WORK REQUIRED –
Leave out the pictures and repeat exactly the lines from the one containing "This screenshot has height=420, width=248." through the end of the records.

MATERIAL SHOWN –
==================================================
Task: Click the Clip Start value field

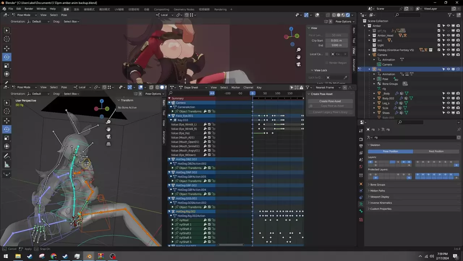Action: tap(336, 41)
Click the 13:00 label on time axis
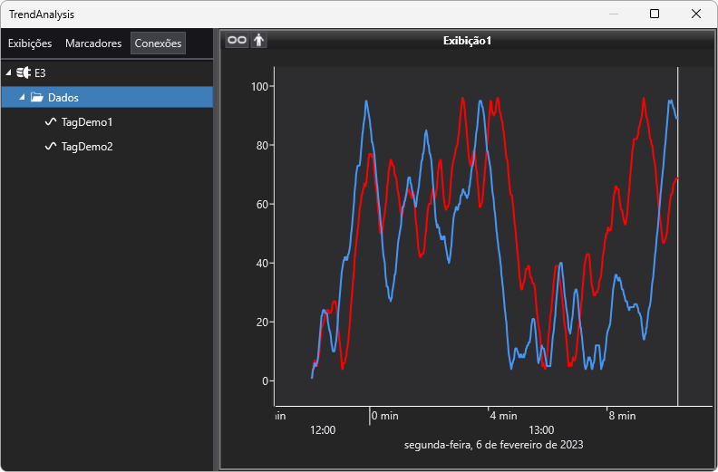The height and width of the screenshot is (472, 718). [541, 429]
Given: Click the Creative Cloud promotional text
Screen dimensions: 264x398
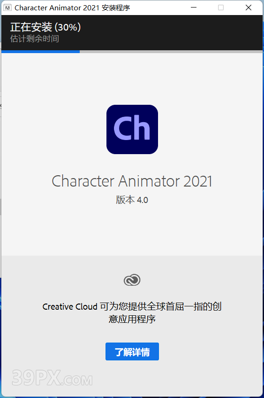Looking at the screenshot, I should pos(132,313).
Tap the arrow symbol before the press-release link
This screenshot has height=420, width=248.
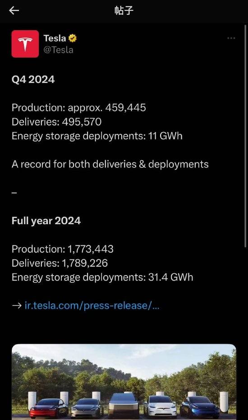tap(17, 305)

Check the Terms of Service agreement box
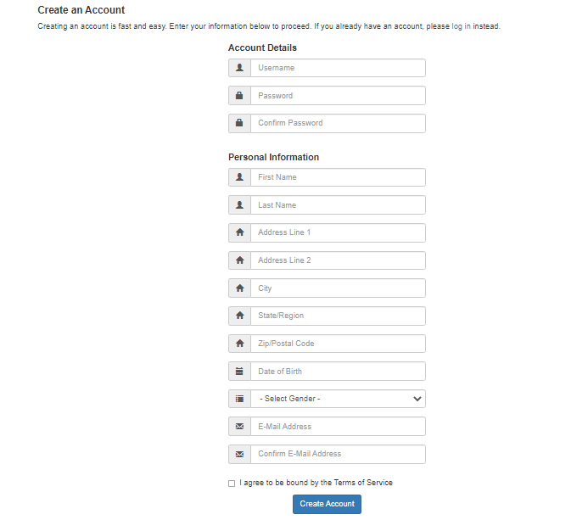232,484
==================================================
EXPECTED ANSWER –
This screenshot has height=420, width=248.
tap(17, 305)

Check the Terms of Service agreement box
232,484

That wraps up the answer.